Namun, lanjut Hamdan, bukti kecurangan itu tak sebanding dengan selisih perolehan suara di antara kedua pasangan calon.
Dengan begitu, kecurangan yang terbukti itu tidak signifikan terhadap perubahan perolehan suara.
“Jadi MK itu berpikir hal-hal yang lebih besar. Kesalahan di satu TPS, misalnya, kalau bedanya 10 juta (selisih suara), ya kan tidak mungkin dibatalkan pemilunya,” beber Hamdan.
Selain itu, tutur Hamdan, perolehan suara pada Pilpres 2019 hampir merata di seluruh Indonesia.
Ketimpangan jumlah perolehan suara hanya terjadi sedikit di beberapa tempat. Hal itu dinilai semakin menyulitkan pembuktian dugaan adanya kecurangan tersebut.
“Jadi sebenarnya plus minus, dari sisi suara ya sama saja,” ungkap Hamdan kemudian.
Pemilu 2014 Mirip dengan 2019, Termasuk Isu Kecurangan
Selain itu, Hamdan Zoelva juga mengatakan bahwa kondisi yang terjadi di Pemilu 2014 mirip dengan yang saat ini terjadi di Pemilu 2019. Dalam hal ini meliputi kandidat calon presiden serta dugaan kecurangan yang dimunculkan.
“Hampir sama, karena pertama pasangan calon hanya dua. Memang terjadi suatu keterbelahan sosial antara pemilih 01 dan pemilih 02,” kata Hamdan.
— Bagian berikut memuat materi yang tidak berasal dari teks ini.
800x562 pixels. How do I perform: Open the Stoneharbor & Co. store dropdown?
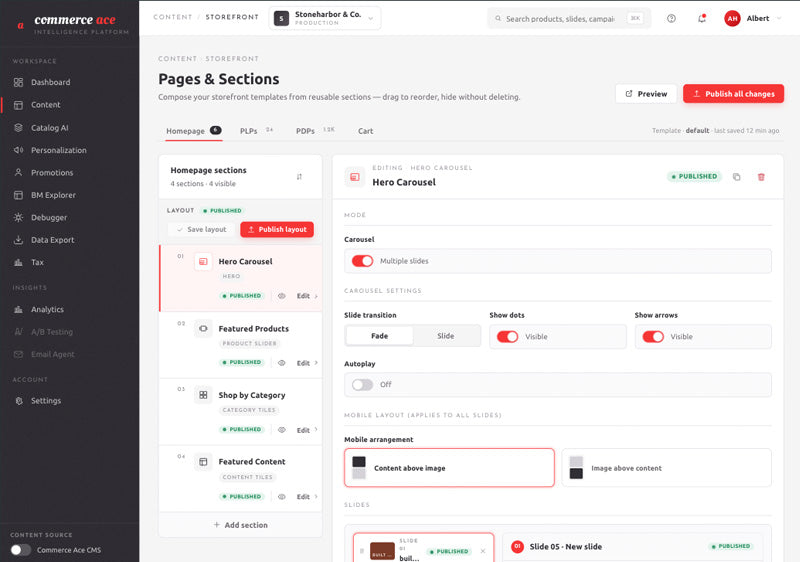click(324, 18)
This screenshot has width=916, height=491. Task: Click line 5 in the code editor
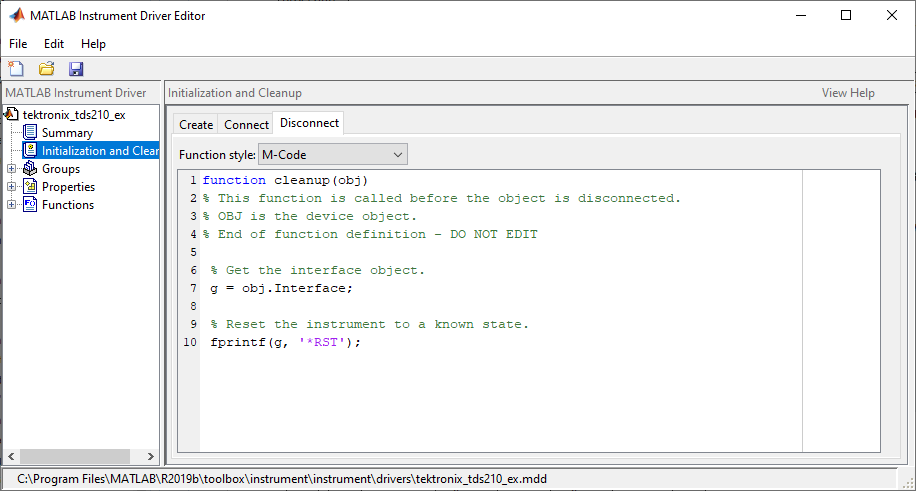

Hamdan berujar, dugaan kecurangan dan kasus-kasus yang terjadi dan diungkap oleh salah satu pihak yang terlibat kontestasi juga mirip antara 2014 dan 2019. Bahkan, lanjutnya, dugaan kecurangan itu selalu ada di setiap pemilu dan digugat di MK sejak 2004.
Kata Hamdan, memang harus diakui bahwa pemilu di Indonesia belum sepenuhnya bersih dari kecurangan. Meski begitu, tetap harus ditinjau seberapa besar intensitas tuduhan kecurangan tersebut.
Prabowo Empat Kali Mencalonkan Diri
Kilas balik. Terhitung, Prabowo Subianto telah empat kali mencalonkan diri sebagai presiden pada Pemilu 2004 hingga 2019. Waktu itu, Prabowo mencoba maju menjadi presiden melalui Partai Golkar dengan mengikuti konvensi.
Namun dalam konvensi, Prabowo hanya mendapat 39 suara, yang merupakan perolehan terendah dari lima calon kala itu.
Ada pun calon lainnya ialah Wiranto, Akbar Tanjung, Aburizal Bakrie dan Surya Paloh.
Konvensi ini kemudian dimenangkan oleh Wiranto yang mengalahkan Akbar Tanjung di putaran kedua. Wiranto akhirnya maju menjadi calon presiden Partai Golkar pada pemilu 2004 berpasangan dengan Solahuddin Wahid, adik dari almarhum presiden RI ke-4, Abdurrahman Wahid.